■ **Source data**:

= Beginning of Section =

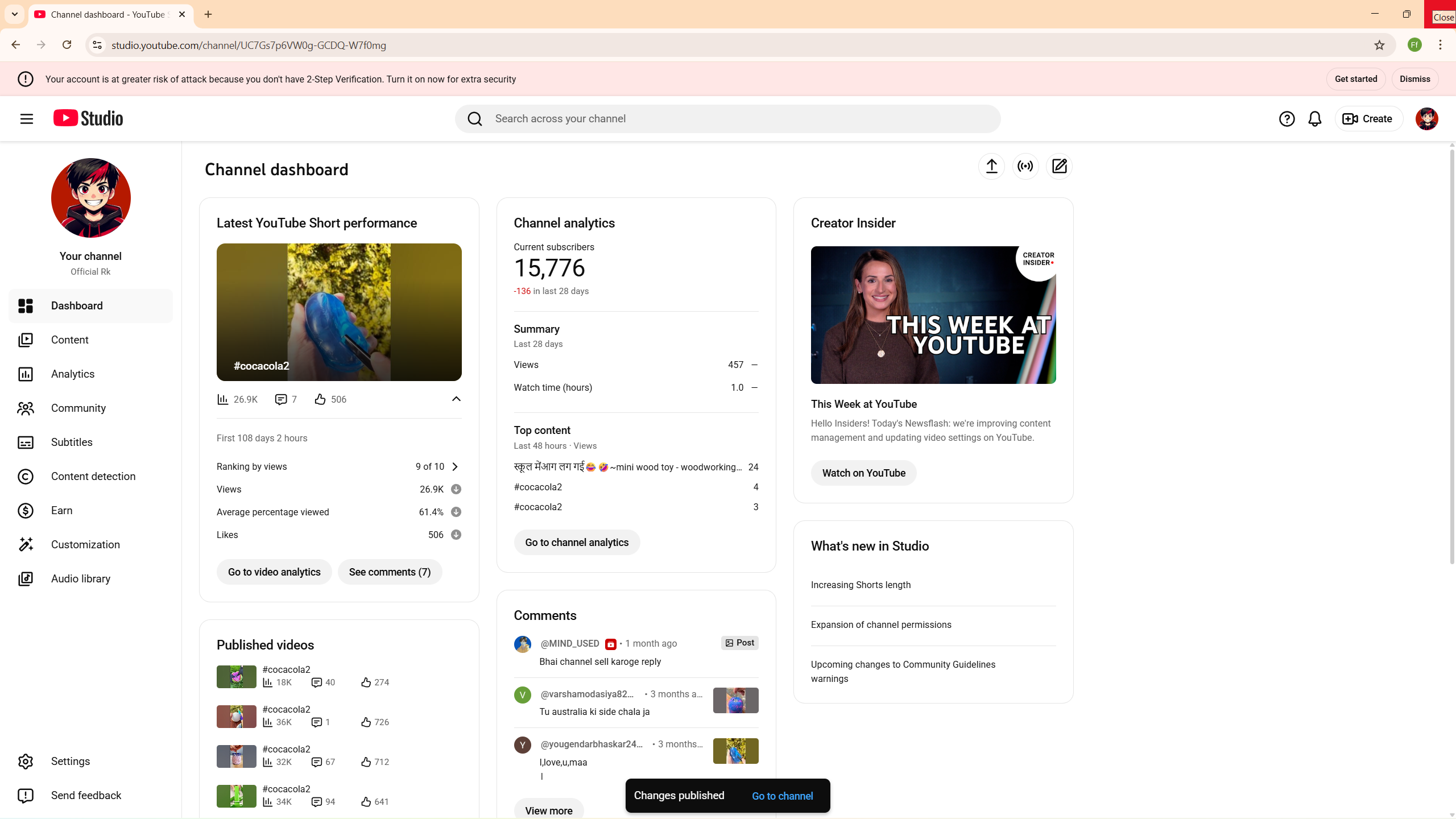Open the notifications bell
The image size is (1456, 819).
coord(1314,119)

= End of Section =
= Beginning of Section =

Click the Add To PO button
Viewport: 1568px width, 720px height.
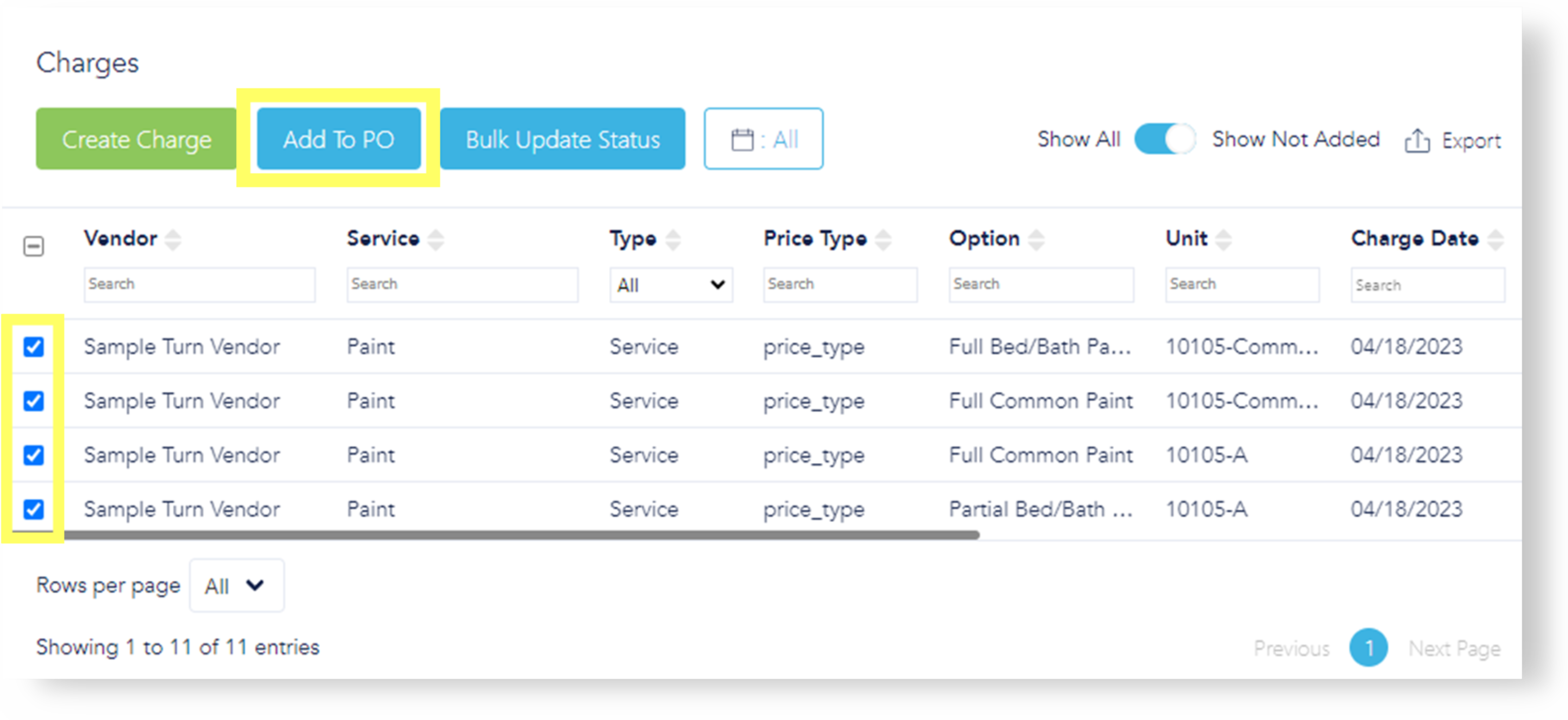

= End of Section =

■ **What you have to do**:
Starting with the line above that holds "Click the Add To PO button" and stopping with the line that holds "Viewport: 1568px width, 720px height.", reproduce each line exactly, omitting all other lines.

■ **Solution for this exercise**:
Click the Add To PO button
Viewport: 1568px width, 720px height.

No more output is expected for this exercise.